**Record extracts**
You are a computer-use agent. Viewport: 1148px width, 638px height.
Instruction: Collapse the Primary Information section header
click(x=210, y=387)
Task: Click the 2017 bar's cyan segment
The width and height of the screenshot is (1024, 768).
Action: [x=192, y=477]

==

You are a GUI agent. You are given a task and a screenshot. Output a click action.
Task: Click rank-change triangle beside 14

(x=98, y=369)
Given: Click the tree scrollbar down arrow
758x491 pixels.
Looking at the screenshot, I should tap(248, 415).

...

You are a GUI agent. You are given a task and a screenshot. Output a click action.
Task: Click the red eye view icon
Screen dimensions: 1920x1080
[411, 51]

**What to work on**
Starting at the line containing "Task: Click the 2017 bar's cyan segment" and ending after the line containing "Action: [x=192, y=477]", arrange those lines as a Markdown table with the columns No. and Text, numbering each row and skipping any blank lines.

**Response to this exercise**
| No. | Text |
|---|---|
| 1 | Task: Click the 2017 bar's cyan segment |
| 2 | The width and height of the screenshot is (1024, 768). |
| 3 | Action: [x=192, y=477] |